In diesem Verfahren hat der EuGH zunächst geprüft, ob das Vorabentscheidungsverfahren überhaupt zulässig ist. Dabei war zu klären, ob die Europäische Union gegenüber Drittstaaten verpflichtet ist, Wirtschaftsteilnehmern aus diesen Drittstaaten entsprechenden Zugang zu öffentlichen Aufträgen in der Europäischen Union zu gewähren. Diese Pflicht besteht aber nur dann, wenn für die Auftraggeber der Mitgliedstaaten und die Verfahrensteilnehmer der Drittstaaten ein internationales und rechtverbindliches Übereinkommen zur Gleichbehandlung von Wirtschaftsteilnehmern aus der Europäischen Union und aus diesen Drittstaaten besteht. Ein solches Übereinkommen ist beispielsweise das Übereinkommen über das öffentliche Beschaffungswesen (GPA). Da aber die Republik Türkei kein solches Übereinkommen unterzeichnet hat, besteht für Wirtschaftsteilnehmer der Türkei auch kein Recht auf Gleichbehandlung mit Wirtschaftsteilnehmern der Europäischen Union. Daher ist auch eine Anfechtung der Zuschlagsentscheidung im vorliegenden Fall nicht möglich. Folglich obliegt dem jeweiligen Auftraggeber die Entscheidung, ob Wirtschaftsteilnehmer aus Drittstaaten ohne entsprechendes Übereinkommen mit der Europäischen Union sich an Vergabeverfahren beteiligen dürfen. Dem Auftraggeber steht es also frei, in den Ausschreibungsunterlagen entsprechende Festlegungen aufnehmen, die es Bietern aus solchen Drittstaaten untersagen, sich am Vergabeverfahren zu beteiligen. Im Ergebnis hat daher der EuGH entschieden, dass das Vorabentscheidungsersuchen unzulässig ist. Die vom Hohen Verwaltungsgericht aufgeworfenen Fragen zu den nachgereichten Eignungsnahweisen wurden inhaltlich nicht beantwortet.

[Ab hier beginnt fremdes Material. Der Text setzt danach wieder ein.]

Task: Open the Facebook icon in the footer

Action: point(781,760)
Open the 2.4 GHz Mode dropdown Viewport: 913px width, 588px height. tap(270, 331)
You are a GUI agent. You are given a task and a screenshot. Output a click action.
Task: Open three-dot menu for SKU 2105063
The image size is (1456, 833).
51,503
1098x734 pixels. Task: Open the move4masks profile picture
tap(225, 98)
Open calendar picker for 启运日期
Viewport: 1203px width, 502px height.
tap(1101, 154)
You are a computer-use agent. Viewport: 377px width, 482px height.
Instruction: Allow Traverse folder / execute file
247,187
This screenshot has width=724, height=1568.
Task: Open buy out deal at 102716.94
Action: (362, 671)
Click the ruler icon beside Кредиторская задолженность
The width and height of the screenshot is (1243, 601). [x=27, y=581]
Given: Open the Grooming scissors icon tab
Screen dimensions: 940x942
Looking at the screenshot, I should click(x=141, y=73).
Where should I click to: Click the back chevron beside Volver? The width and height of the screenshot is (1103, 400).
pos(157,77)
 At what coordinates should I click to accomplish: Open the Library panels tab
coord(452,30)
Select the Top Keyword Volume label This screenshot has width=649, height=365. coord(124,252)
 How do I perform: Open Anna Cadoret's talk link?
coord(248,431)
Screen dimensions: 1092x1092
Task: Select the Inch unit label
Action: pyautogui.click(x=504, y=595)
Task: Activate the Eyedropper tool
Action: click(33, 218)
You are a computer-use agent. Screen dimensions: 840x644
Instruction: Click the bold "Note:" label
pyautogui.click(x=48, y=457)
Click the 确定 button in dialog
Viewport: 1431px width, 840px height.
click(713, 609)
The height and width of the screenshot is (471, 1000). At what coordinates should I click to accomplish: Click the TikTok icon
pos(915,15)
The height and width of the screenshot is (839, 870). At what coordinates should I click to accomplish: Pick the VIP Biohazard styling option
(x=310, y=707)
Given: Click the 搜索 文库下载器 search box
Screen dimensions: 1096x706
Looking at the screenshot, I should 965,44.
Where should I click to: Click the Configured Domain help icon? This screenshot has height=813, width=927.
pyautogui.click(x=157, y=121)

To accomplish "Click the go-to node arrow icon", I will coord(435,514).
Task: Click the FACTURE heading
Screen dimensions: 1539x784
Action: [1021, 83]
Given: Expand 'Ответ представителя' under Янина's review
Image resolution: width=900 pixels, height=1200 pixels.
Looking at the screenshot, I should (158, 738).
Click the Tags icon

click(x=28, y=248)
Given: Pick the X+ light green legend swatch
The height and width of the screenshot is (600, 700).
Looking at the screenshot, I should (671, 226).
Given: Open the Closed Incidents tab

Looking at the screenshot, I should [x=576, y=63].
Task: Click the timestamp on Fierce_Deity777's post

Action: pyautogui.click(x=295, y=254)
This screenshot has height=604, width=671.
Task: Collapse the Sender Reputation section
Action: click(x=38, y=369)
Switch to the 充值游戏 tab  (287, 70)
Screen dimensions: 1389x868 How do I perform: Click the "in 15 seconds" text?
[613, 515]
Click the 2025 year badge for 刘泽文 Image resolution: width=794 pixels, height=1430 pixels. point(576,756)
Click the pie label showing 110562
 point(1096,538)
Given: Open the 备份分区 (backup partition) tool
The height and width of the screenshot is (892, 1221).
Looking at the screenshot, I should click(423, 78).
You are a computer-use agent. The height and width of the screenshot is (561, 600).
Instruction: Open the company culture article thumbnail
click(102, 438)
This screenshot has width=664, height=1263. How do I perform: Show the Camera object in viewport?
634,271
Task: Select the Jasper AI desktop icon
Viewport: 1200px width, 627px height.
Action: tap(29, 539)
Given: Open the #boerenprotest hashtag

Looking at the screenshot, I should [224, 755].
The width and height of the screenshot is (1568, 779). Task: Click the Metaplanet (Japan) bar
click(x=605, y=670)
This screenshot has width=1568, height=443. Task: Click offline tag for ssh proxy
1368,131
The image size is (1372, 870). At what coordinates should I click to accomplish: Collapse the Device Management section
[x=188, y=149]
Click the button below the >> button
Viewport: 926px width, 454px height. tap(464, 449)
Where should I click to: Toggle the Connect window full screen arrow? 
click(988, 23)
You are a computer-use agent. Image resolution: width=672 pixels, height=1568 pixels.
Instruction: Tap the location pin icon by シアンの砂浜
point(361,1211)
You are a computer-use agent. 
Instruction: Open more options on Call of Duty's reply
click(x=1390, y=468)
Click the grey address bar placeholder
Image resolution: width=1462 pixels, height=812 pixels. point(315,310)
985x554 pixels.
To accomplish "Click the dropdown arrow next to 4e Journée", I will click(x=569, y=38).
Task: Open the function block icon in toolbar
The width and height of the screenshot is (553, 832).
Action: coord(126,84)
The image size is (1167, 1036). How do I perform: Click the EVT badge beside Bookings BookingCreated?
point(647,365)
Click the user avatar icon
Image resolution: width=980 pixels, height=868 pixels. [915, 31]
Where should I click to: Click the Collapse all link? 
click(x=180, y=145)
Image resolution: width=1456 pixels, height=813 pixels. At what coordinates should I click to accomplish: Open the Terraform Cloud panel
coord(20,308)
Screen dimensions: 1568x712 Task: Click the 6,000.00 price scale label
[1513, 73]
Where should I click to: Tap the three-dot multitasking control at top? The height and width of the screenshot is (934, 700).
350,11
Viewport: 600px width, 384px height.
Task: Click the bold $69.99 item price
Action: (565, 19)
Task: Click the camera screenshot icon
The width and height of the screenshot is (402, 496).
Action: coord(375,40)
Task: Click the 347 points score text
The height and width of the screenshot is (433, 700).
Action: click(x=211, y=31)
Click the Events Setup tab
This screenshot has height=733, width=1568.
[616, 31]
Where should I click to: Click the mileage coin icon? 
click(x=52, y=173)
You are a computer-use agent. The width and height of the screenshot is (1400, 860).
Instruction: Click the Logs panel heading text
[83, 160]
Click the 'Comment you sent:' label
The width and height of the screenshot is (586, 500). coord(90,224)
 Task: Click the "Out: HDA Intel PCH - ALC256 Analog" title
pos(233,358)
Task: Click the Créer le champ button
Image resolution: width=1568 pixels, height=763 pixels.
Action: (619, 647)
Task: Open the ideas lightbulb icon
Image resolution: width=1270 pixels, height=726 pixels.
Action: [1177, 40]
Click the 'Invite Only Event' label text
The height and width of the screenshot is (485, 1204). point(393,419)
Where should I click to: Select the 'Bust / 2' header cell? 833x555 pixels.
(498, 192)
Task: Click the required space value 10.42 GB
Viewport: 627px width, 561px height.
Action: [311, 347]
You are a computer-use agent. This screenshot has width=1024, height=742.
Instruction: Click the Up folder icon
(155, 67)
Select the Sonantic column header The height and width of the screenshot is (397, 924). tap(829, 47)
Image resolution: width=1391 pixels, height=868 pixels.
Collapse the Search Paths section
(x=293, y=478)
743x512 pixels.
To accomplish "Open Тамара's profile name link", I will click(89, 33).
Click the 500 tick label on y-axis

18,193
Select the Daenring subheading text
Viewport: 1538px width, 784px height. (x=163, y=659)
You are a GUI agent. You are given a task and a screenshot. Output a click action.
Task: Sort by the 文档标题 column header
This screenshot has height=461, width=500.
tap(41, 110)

Anmerkungen der AutorInnen:
Der EuGH hat mit dem vorliegenden Urteil eine für die Praxis immer wichtiger werdende Frage im Vergaberecht betreffend die Behandlung von Wirtschaftsteilnehmern aus Drittstaaten ohne internationales Übereinkommen für eine Gleichberechtigung mit Wirtschaftsteilnehmern aus einem Mitgliedstaat beantwortet. Demnach obliegt ohne internationales Übereinkommen die Zuständigkeit für die Zulassung solcher Unternehmen zu einem Vergabeverfahren dem jeweiligen öffentlichen Auftraggeber. Dabei sind insbesondere auch die Ausführungen des EuGH in Randnummer 64 dieses Urteils zu berücksichtigen. Der Gerichtshof bezieht sich dabei ausdrücklich auf die „Auftragsunterlagen“. Offensichtlich geht also der EuGH davon aus, dass öffentliche Auftraggeber eine entsprechende Festlegung in die Ausschreibungsunterlagen aufnehmen müssen, wenn die Teilnahme von Unternehmen aus Drittstaaten ohne entsprechendes Abkommen von Vergabeverfahren ausgeschlossen werden soll. Auch wenn diese Ausführungen unter Umständen nicht ganz abschließend klar sind, empfiehlt sich jedenfalls eine entsprechende Festlegung in den Ausschreibungsunterlagen im Interesse der Rechtssicherheit jedenfalls.